Provided data >>
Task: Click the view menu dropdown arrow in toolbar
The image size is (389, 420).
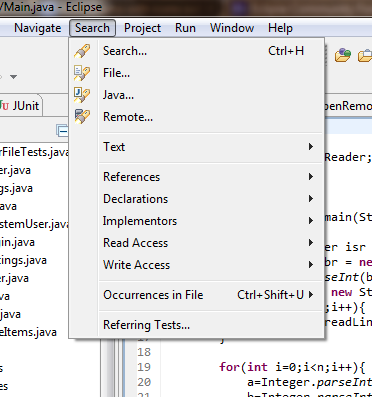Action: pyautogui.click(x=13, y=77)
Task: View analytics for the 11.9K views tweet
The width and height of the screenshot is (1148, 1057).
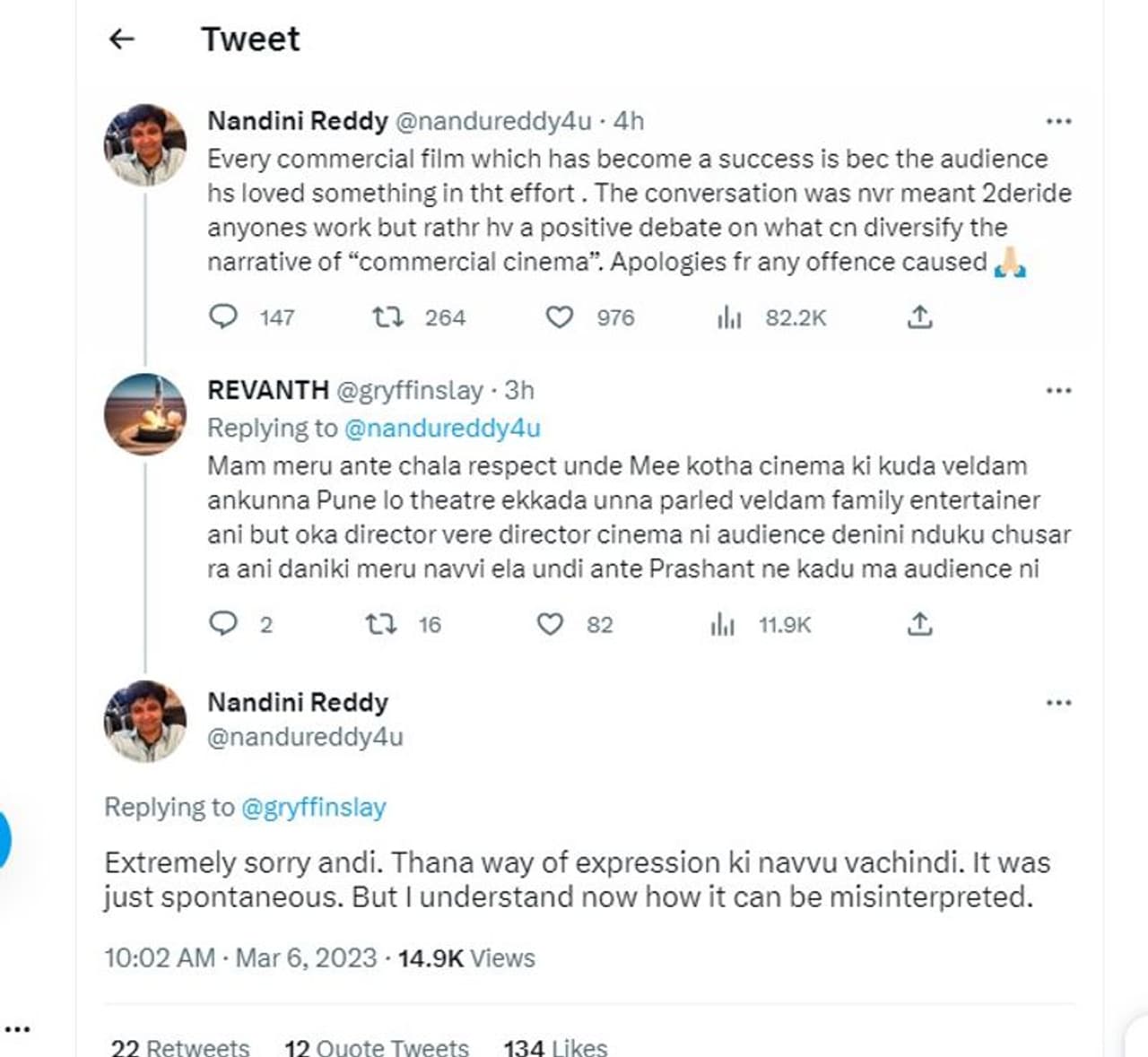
==
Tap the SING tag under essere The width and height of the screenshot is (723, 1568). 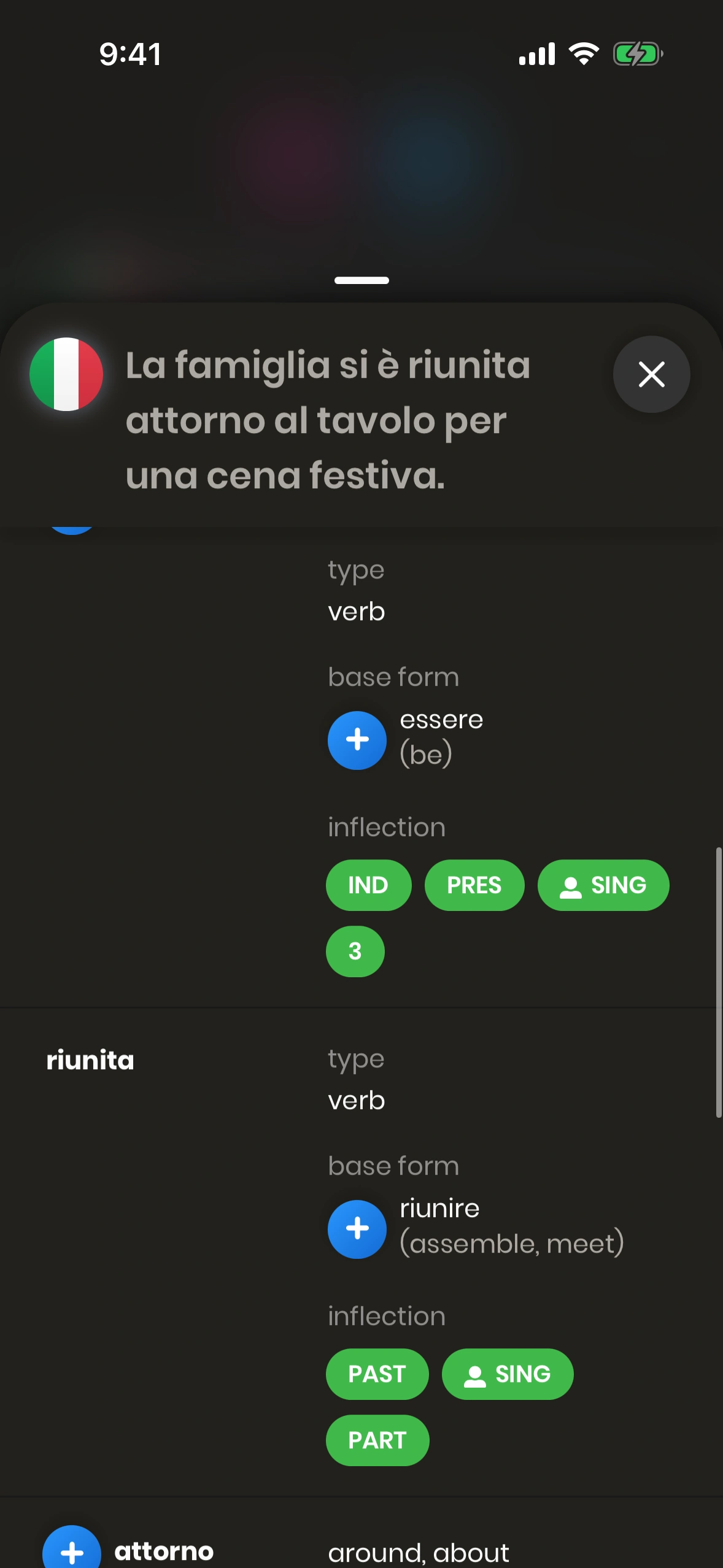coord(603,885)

Task prompt >>
Would you transcribe the lines above exactly, going from the line bearing "Task: Click the" through the line bearing "The width and height of the screenshot is (1148, 1057).", and drop the pictures from the copy?

Solution below >>
Task: Click the view menu dropdown arrow in toolbar
The image size is (389, 420).
Action: pyautogui.click(x=13, y=77)
Task: View analytics for the 11.9K views tweet
The width and height of the screenshot is (1148, 1057).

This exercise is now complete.